[Free Template] Your 2025 Guide to Writing a Recruitment Policy
Organizations with structured, well-defined, and aligned recruitment processes are better positioned to attract, hire, and retain top talent. The first step? Writing and implementing a sound recruitment policy.

A solid recruitment policy is indispensable if you want to attract the right candidates, especially when competition is tough and top talent is scarce. In fact, 70% of hiring professionals believe there’s currently a talent shortage. As organizations struggle to find suitable hires, over half have shifted to skills-based hiring.
This has led to 74% of companies evaluating candidates’ skills in new ways, 68% rewriting job descriptions, and 20% removing degree requirements altogether.
This article discusses how to write a recruitment policy and what to include in one. It also provides a free recruitment policy template to help you strengthen your organization’s recruitment process.
Contents
What is a recruitment policy?
Why is a recruitment policy important?
11 things to include in a recruitment policy
The benefits of using a recruitment policy template
Key elements of a recruitment policy template
Free recruitment policy template
9 steps to write a recruitment policy
4 recruitment policy examples
What is a recruitment policy?
A recruitment policy (or recruitment and selection policy) is a formal document that defines how a company attracts, evaluates, and hires new employees. It acts as the blueprint for every stage of the recruitment process, from identifying talent needs and advertising vacancies to evaluating candidates and making final hiring decisions.
Why is a recruitment policy important?
A recruitment or hiring policy defines how an organization gains new hires by mapping out a straightforward, consistent process that guides every step, from identifying vacancies to making informed hiring decisions. Instead of letting each department or manager navigate these steps individually, it provides a standardized approach that supports efficiency and good judgment.
A good recruitment policy ensures that the company treats all candidates fairly by using the same objective criteria to assess them and treat them with respect and integrity. Having a detailed recruitment policy to follow also helps hiring managers and recruiters comply more easily with relevant labor laws and treat all applicants equitably.

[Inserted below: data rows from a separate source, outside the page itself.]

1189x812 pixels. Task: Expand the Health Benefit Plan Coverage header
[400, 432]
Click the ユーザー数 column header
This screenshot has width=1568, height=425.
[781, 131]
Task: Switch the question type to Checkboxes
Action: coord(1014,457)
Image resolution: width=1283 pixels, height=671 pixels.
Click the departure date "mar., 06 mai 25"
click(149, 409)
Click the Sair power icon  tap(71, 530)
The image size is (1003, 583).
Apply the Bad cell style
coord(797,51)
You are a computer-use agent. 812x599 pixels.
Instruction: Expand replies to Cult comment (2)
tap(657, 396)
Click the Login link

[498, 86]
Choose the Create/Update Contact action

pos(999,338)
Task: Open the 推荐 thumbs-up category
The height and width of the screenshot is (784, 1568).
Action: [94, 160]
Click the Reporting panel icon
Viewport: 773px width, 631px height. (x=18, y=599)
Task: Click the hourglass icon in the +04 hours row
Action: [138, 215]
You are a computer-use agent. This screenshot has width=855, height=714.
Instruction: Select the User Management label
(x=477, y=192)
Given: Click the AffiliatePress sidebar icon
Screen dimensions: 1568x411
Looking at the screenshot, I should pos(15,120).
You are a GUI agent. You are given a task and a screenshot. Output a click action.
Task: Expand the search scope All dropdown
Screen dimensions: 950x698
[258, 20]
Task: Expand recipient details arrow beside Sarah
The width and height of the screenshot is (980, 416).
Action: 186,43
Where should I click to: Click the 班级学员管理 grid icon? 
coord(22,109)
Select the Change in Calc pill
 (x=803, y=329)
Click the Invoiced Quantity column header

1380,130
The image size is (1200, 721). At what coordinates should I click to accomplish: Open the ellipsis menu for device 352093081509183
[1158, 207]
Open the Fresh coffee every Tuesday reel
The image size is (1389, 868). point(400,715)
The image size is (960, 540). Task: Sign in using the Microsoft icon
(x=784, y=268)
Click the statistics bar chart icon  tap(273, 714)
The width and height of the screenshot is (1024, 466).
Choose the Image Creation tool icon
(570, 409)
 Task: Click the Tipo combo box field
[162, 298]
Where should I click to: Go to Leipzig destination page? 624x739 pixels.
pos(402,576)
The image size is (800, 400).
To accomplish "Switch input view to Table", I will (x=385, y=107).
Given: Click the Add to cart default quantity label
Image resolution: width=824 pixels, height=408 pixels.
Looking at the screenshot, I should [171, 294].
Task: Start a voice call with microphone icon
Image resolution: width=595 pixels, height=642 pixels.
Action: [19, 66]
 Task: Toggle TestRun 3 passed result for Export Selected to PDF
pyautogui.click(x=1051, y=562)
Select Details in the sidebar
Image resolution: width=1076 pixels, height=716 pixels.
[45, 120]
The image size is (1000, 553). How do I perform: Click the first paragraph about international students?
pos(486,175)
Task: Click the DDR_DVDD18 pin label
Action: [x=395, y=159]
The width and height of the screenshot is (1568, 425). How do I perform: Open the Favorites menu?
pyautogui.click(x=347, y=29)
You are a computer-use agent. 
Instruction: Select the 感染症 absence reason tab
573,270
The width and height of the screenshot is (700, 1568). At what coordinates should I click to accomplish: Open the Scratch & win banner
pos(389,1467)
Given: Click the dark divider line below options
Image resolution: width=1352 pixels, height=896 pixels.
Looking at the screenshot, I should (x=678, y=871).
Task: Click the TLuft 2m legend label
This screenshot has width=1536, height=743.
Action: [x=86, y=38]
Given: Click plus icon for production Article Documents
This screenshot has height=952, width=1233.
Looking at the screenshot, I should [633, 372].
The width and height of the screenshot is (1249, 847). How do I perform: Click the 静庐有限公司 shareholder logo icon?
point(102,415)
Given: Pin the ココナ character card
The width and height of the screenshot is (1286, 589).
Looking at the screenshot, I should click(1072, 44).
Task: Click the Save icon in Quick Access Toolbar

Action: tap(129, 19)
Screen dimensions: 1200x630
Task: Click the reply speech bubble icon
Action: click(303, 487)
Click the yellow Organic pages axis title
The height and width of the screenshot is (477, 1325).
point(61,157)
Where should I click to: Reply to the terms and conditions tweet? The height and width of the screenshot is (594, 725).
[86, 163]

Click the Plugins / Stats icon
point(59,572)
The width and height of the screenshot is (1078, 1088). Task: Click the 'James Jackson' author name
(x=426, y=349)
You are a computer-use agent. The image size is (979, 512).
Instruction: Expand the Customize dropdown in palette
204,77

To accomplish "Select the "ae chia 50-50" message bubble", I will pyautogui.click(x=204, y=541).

This policy also supports organizational culture, values, and reputation. Also, it makes sure hiring decisions are based on merit and objective criteria, creating a more inclusive workplace that values diverse perspectives.
Without a good recruitment policy, hiring can be inefficient and fragmented due to unclear expectations, inconsistent evaluation standards, bias, and misaligned decisions. This raises the risk of unfair treatment or discrimination, which negatively impacts the candidate and employee experience and employer brand. This can also expose the organization to legal risks.
11 things to include in a recruitment policy
Here’s what you should include in your recruitment policy to ensure it covers the entire recruitment process:
- Scope and objectives of the policy: State the policy’s purpose and the hiring activities it covers. Explain how it supports goals like workforce growth, diversity, and talent development so HR, hiring managers, and candidates understand its role.
- Roles and responsibilities: Define what HR, hiring managers, and others are responsible for. For instance, HR might write job ads and post them, while hiring managers handle interviews and make final decisions.
- Legal and ethical hiring guidelines: Follow employment laws and ethical standards. Reference relevant labor laws and international hiring guidelines to ensure fair and legal practices.
- Steps in the recruitment process: Outline key steps in the hiring process. You don’t need to include every single detail, but include an overview with key points and a link to guides or templates for more information.
- Equal opportunity and DEIB commitment: Show commitment to fair hiring, diversity, and inclusion. This can include diverse interview panels and inclusive job ads that go beyond just meeting legal requirements.
- Use of recruitment tools: List the required systems for job postings, tracking applicants, and assessments. Provide training or guides so that all hiring managers can use them confidently.
- Internal versus external hiring considerations: Clarify when to post roles internally, externally, or both. If you intend to prioritize internal candidates, state so clearly to support transparency and internal mobility.
- Data protection and candidate privacy: Explain how your company will collect, store, and delete candidate data in accordance with relevant data privacy laws and organizational ethical standards.
- Pre-employment checks and assessments: State which checks are required (e.g., background, references, or skills tests) and explain that you’ll obtain express candidate consent beforehand.
- Use of external recruitment partners: Set rules for working with external recruiters. Make sure they follow your legal, ethical, diversity, and privacy standards.
- Appeals or candidate feedback process: Offer a way for candidates to request feedback or raise concerns. This builds trust and helps HR and hiring teams improve the process.
The benefits of using a recruitment policy template
A recruitment policy template can offer HR professionals practical advantages and long-term value, including benefits such as the following:
- Saves time and effort: A solid template gives you the full structure, so you can focus on tailoring the content to your organization instead of starting from scratch.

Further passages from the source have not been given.